Soja, milho e celulose estão entre os produtos que mais cresceram na pauta de exportações nos últimos anos. A produção de cereais, leguminosas e oleaginosas deve registrar novo recorde este ano, somando 313,3 milhões de toneladas. Este número representa salto de 19% ante 2022, ou mais 50,1 milhões de toneladas. Se confirmada a estimativa, será a primeira vez que a safra superará a marca de 300 milhões de toneladas.

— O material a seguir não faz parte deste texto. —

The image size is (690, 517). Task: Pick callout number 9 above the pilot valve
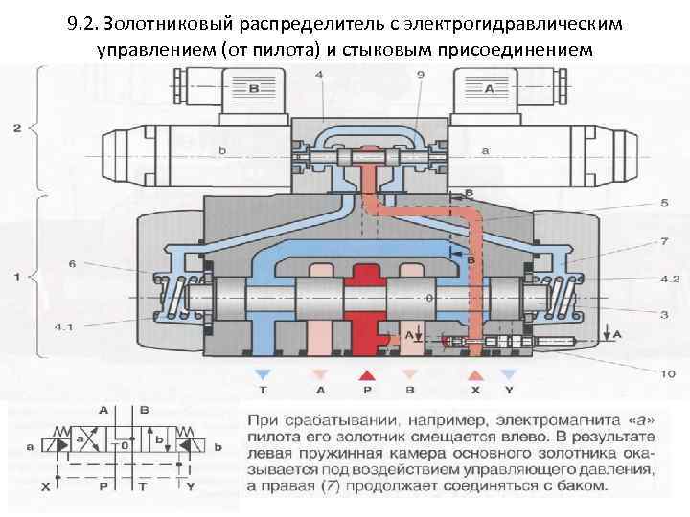pyautogui.click(x=422, y=74)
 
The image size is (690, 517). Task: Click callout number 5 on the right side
pyautogui.click(x=638, y=203)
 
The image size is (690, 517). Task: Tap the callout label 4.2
pyautogui.click(x=642, y=280)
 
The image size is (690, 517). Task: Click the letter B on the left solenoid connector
pyautogui.click(x=254, y=89)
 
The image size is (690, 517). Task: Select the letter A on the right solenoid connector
pyautogui.click(x=489, y=89)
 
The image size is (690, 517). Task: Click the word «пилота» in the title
pyautogui.click(x=278, y=47)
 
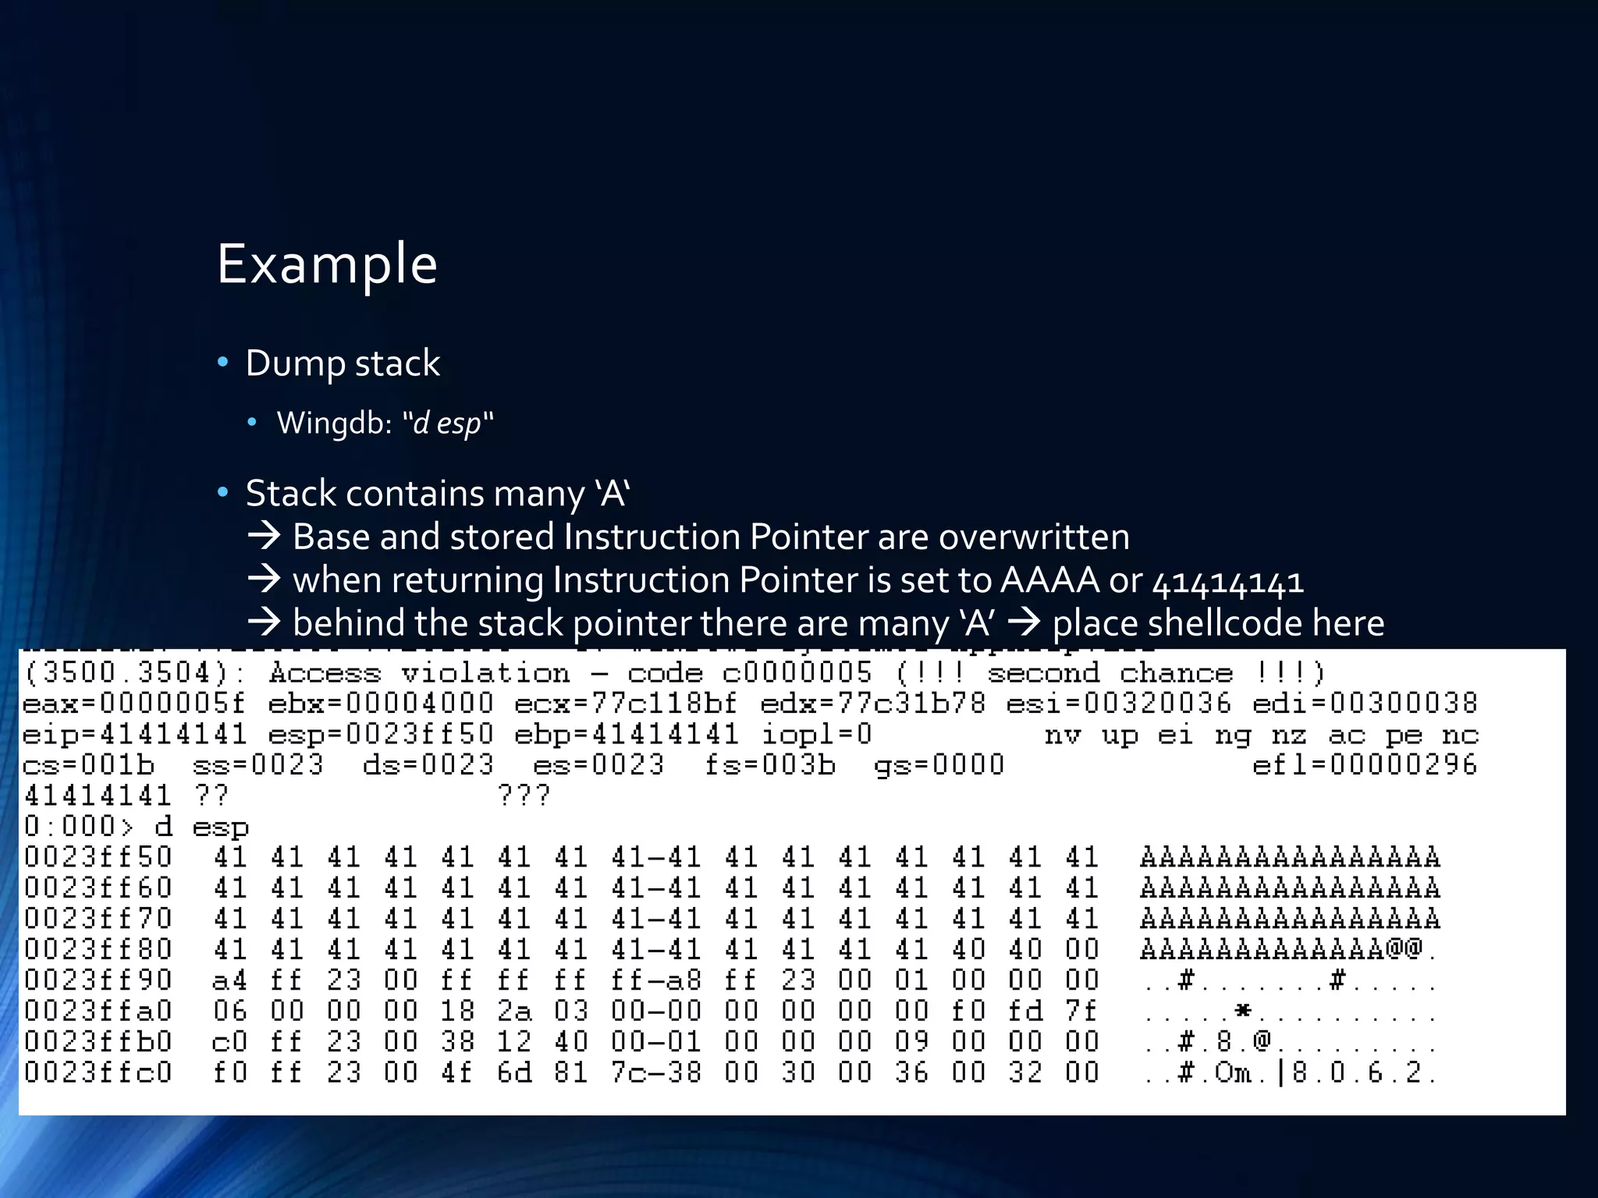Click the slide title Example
pos(326,264)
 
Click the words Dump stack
pos(343,363)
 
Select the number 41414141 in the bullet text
pos(1227,582)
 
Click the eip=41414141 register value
pos(134,735)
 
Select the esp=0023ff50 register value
pos(381,735)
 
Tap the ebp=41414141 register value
pos(626,735)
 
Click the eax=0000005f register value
pos(134,704)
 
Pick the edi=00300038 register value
pos(1365,704)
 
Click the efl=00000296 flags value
pos(1365,765)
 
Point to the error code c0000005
pos(797,673)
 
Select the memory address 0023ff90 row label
pos(98,980)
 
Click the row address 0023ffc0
pos(98,1072)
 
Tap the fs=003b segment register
pos(769,765)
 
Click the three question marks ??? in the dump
pos(524,796)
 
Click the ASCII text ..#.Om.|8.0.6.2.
pos(1289,1072)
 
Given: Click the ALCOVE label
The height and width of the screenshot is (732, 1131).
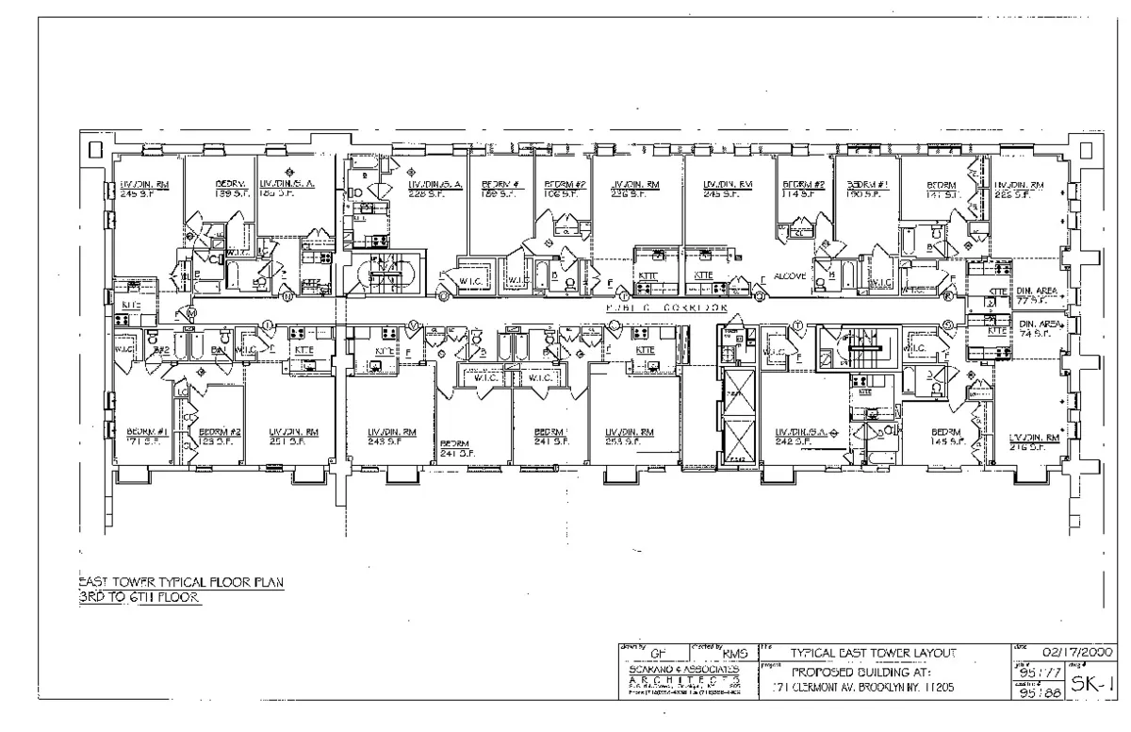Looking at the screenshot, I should (790, 276).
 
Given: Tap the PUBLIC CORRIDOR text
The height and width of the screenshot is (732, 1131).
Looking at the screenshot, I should (666, 308).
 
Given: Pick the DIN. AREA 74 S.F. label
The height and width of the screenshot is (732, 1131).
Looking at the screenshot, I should (1040, 328).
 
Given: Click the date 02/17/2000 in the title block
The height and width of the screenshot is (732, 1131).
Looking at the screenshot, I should (1075, 652).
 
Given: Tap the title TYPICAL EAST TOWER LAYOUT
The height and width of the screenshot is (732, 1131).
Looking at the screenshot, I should (873, 653).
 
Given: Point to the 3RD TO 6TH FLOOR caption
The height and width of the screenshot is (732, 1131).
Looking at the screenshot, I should (139, 597).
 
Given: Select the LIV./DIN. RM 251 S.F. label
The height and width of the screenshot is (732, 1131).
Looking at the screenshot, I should (293, 437).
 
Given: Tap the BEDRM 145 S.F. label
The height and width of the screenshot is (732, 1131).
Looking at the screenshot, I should (945, 437).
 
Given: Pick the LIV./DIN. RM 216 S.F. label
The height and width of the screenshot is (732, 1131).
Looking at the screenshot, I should (1034, 442).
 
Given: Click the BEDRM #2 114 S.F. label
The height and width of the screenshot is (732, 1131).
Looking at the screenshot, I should (803, 190).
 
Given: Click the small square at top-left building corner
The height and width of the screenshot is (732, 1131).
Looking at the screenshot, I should (95, 149).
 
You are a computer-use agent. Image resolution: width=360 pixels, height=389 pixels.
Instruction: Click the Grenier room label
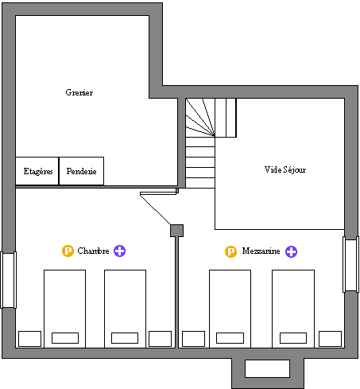[79, 92]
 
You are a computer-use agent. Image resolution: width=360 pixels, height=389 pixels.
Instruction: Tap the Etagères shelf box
[37, 171]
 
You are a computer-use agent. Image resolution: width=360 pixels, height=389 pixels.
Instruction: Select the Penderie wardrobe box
[81, 171]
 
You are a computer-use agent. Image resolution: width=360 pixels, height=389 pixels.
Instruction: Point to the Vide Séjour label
[285, 169]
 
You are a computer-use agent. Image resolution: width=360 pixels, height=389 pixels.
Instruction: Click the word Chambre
[93, 251]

Em junho, Lula anunciou um volume recorde para o Plano Safra 2023/2024, no valor de R$ 364,22 bilhões. O montante será destinado a apoiar a produção agropecuária de médios e grandes produtores rurais até junho de 2024. O anúncio do plano foi feito dentro do contexto favorável ao país do chamado rearranjo nas cadeias produtivas globais, depois da pandemia, a invasão da Ucrânia e da “guerra fria” entre Estados Unidos e China.
Apesar dos bons números, o agronegócio tem reclamado da pouca articulação e poucas entregas do ministro da Agricultura e também senador pelo PSD, Carlos Fávaro, que também sofre a desconfiança da bancada da agropecuária em relação a temas como invasões de terra e o confronto ideológico com o setor fomentado por Lula.
Especialistas mostram balança comercial dependente do agro
“Historicamente o efeito agronegócio na balança tem sido positivo e explica, em grande parte, os sucessivos recordes na balança comercial, reforçando o quão estratégico esse setor continua sendo para a economia do Brasil, independentemente de oscilações de preços muito comuns em tempos de crises e incertezas, como nas guerras e nas disputas entre os competidores maiores do mercado”, lembra Gustavo Bernard, especialista em comércio exterior e diretor da Bernard Consulting.
O especialista ressalva, contudo, a persistência de limitações estruturais da competitividade brasileira em outras áreas que também exigem pesquisa e inovação, mas que ainda não alcançaram níveis de eficiência da agricultura nos mercados globais. “O desempenho do comércio exterior brasileiro tem se mantido sustentável e ajustes estruturais, como a reforma tributária e marcos legais definitivos e claros, podem melhorar investimentos em outros negócios relevantes para as exportações”, disse.
Para Eduardo Galvão, diretor de Public Affairs da consultoria internacional BCW, os números de setembro do comércio exterior evidenciam a liderança da soja, apesar de leve declínio de 20,4%, com participação de 13,7% nas exportações, seguida de perto pelos óleos brutos de petróleo e minério de ferro.
“O desempenho das exportações brasileiras ao longo do ano também impressiona, com a agropecuária, indústria de transformação e indústria extrativa apresentando crescimento sólido. Os resultados indicam a capacidade do Brasil de se adaptar e prosperar num ambiente global desafiador, ao mesmo tempo em que fortalece a sua presença nos mercados internacionais. À medida que o país continua a expandir seus horizontes comerciais, resta-nos aguardar o desenvolvimento econômico que a tendência pode trazer”, avalia.
Em análise para o Instituto Brasileiro de Economia (FGV), ligado à Fundação Getúlio Vargas (FGV), Armando Castelar, economista e professor da UFRJ, lembra que 60% do crescimento da economia estimado para 2023, de 2,5%, virá do “excelente desempenho da agropecuária e da indústria extrativa”. Ou seja, 1,5% da expansão do Produto Interno Bruto (PIB) neste ano virá em boa parte do desempenho do campo. Joga contra essa ajuda, a perspectiva de inflação para o ano ainda acima da meta de 3% e juros reais elevados.
Além disso, o ambiente externo segue conturbado, com aumento das taxas de juros nos Estados Unidos e a economia chinesa ainda desacelerando. “Trata-se de um quadro ainda desafiador, apesar da surpresa positiva de a economia se expandir este ano mais do que se previa antes”, resumiu.